UNMOVIC en IAEA zijn thans doende de declaratie te bestuderen. Verwacht wordt dat in de loop van deze week aan de leden van de Veiligheidsraad een versie van de declaratie ter hand zal worden gesteld, die geschoond is van proliferatiegevoelige informatie.

Daarnaast zal deze worden geschoond van informatie over bedrijven die volgens de Iraakse autoriteiten goederen aan Irak hebben geleverd. De voorzitter van de Veiligheidsraad heeft tevens besloten dat Uitvoerend Voorzitter Blix een exemplaar van de declaratie beschikbaar kon stellen aan de vijf permanente leden van de Veiligheidsraad. Het is overigens een noviteit dat de Iraakse declaratie nu ook buiten de twee inspectie-organisaties bekend wordt gesteld. In het verleden werden Iraakse declaraties door UNSCOM en het IAEA geheim gehouden.

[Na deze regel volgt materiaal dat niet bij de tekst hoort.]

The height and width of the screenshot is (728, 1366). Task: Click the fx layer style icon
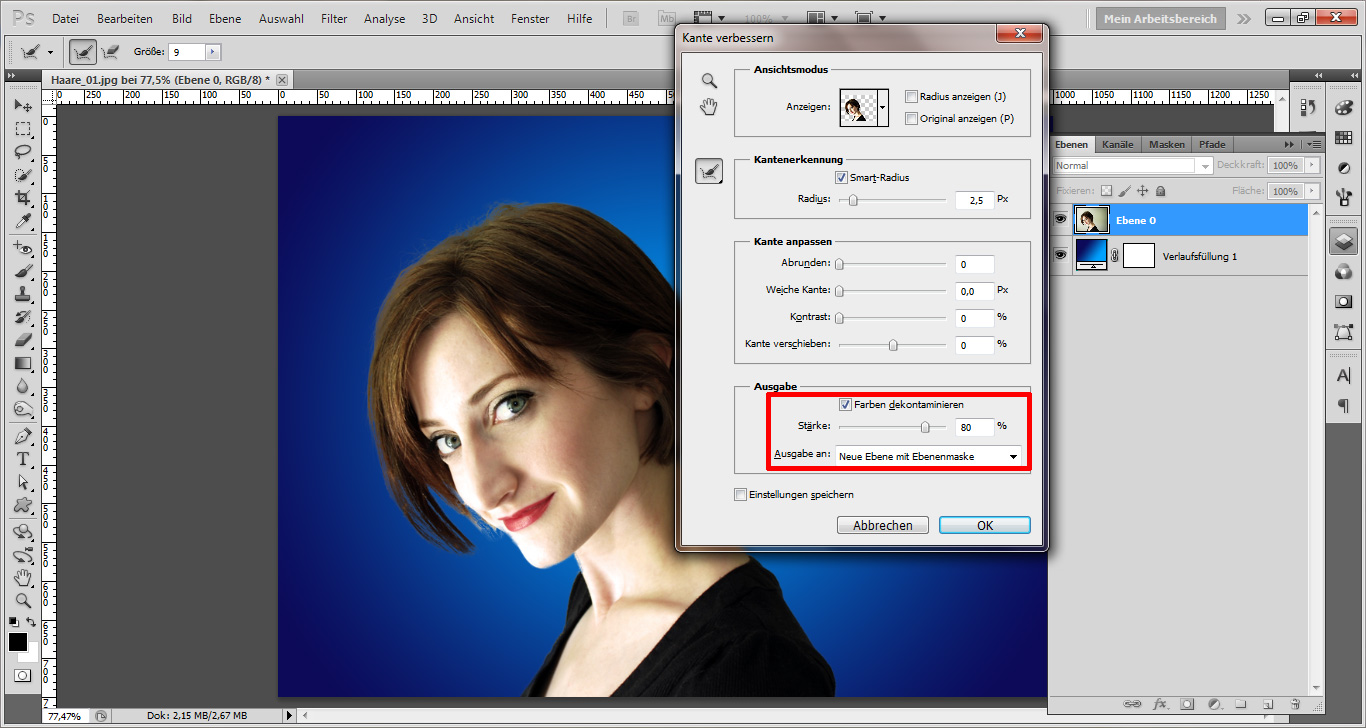tap(1161, 704)
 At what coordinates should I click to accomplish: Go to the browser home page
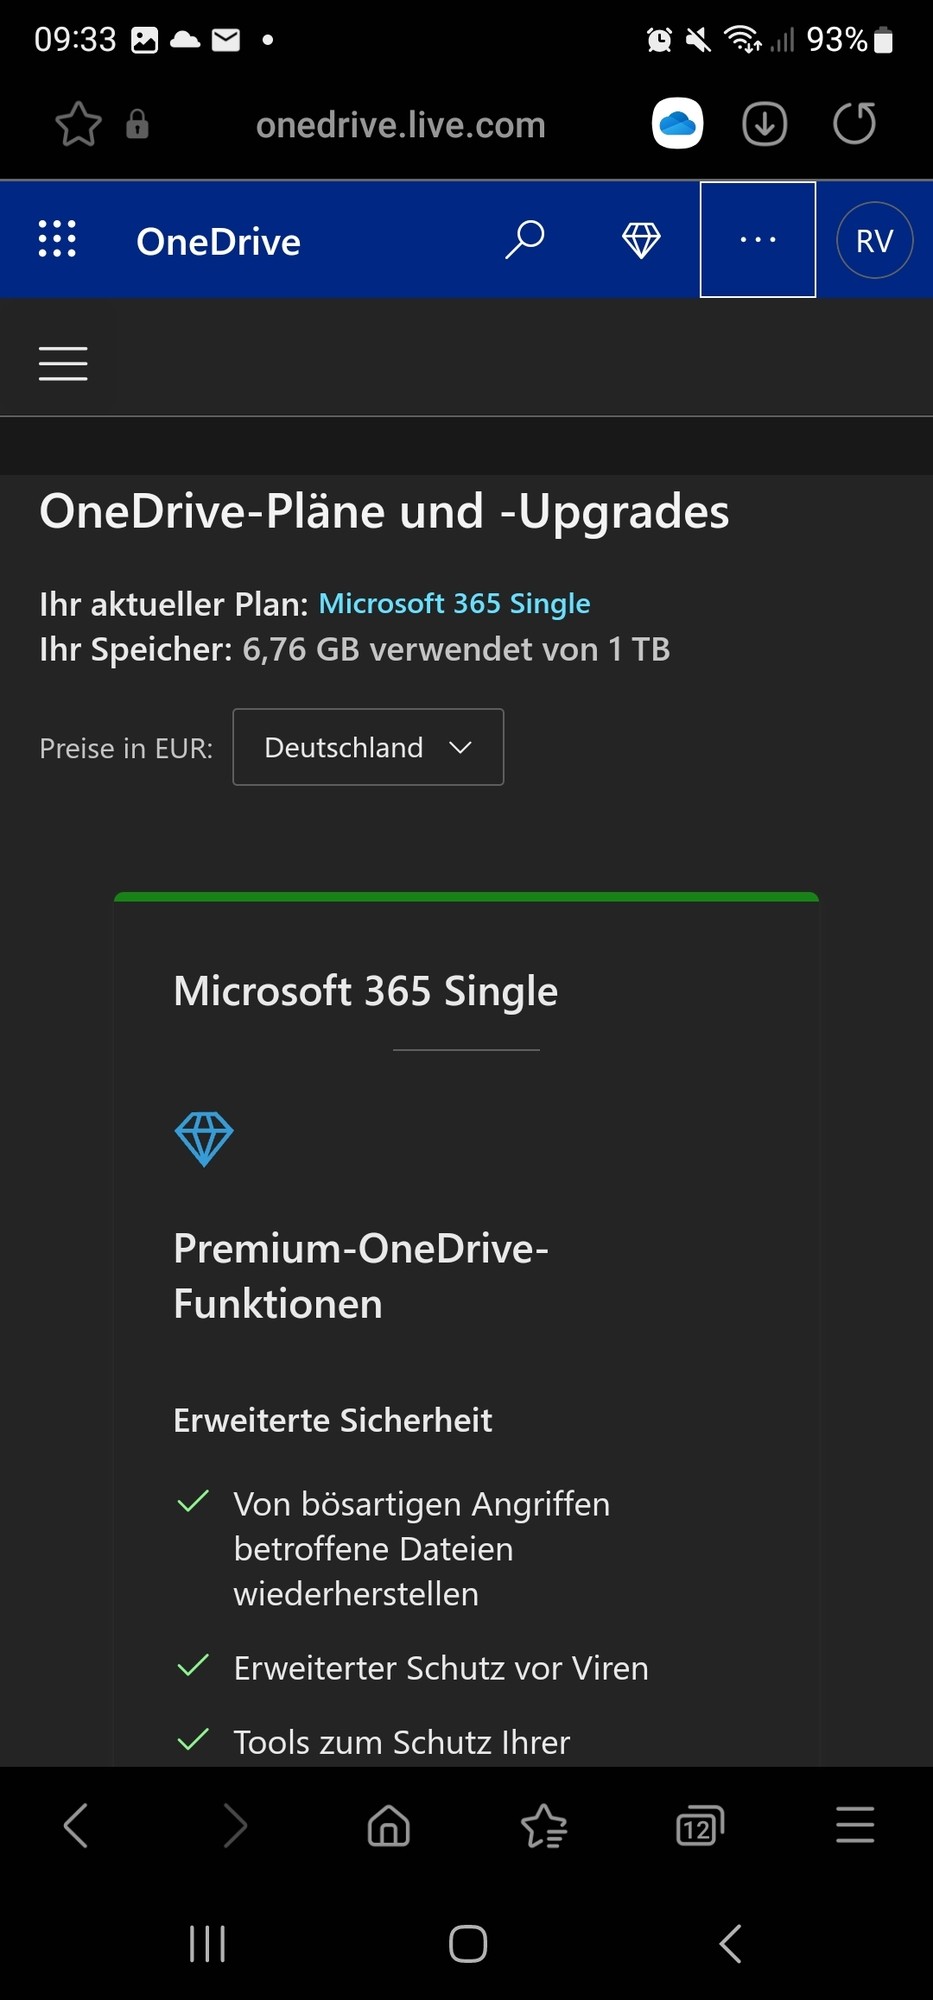tap(389, 1826)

Of en in hoeverre de declaratie na verspreiding onder de leden van de Veiligheidsraad openbaar zal worden gemaakt is aan de Veiligheidsraad zelf om te besluiten. De Nederlandse regering heeft hierin geen inspraak. De Regering beschikt niet over de Iraakse declaratie en kan er dan ook geen oordeel over vellen. Bovendien is het in eerste instantie aan de Veiligheidsraad om een oordeel te vellen over de inhoud van de Iraakse declaratie en de vraag of er wel of niet sprake is van zogeheten material breach. Voor het verifiëren van de declaratie zijn UNMOVIC en het IAEA Action Team in het leven geroepen. De Regering vertrouwt erop dat het proces waartoe in VR-resolutie 1441 werd besloten, zal leiden tot een evenwichtige oordeelsvorming. Uitvoerend Voorzitter Blix heeft aangekondigd in de loop van deze week, mogelijk donderdag 19 december, de Veiligheidsraad een eerste, voorlopige analyse van de Iraakse declaratie te zullen verstrekken. Ook de IAEA zal naar verwachting in de loop van deze week een voorlopige analyse verstrekken aan de Veiligheidsraad over de nucleaire aspecten van de Iraakse declaratie. Uiteraard zal de Regering het verloop van de ontwikkelingen terzake nauwlettend volgen en de Kamer hiervan op de hoogte stellen.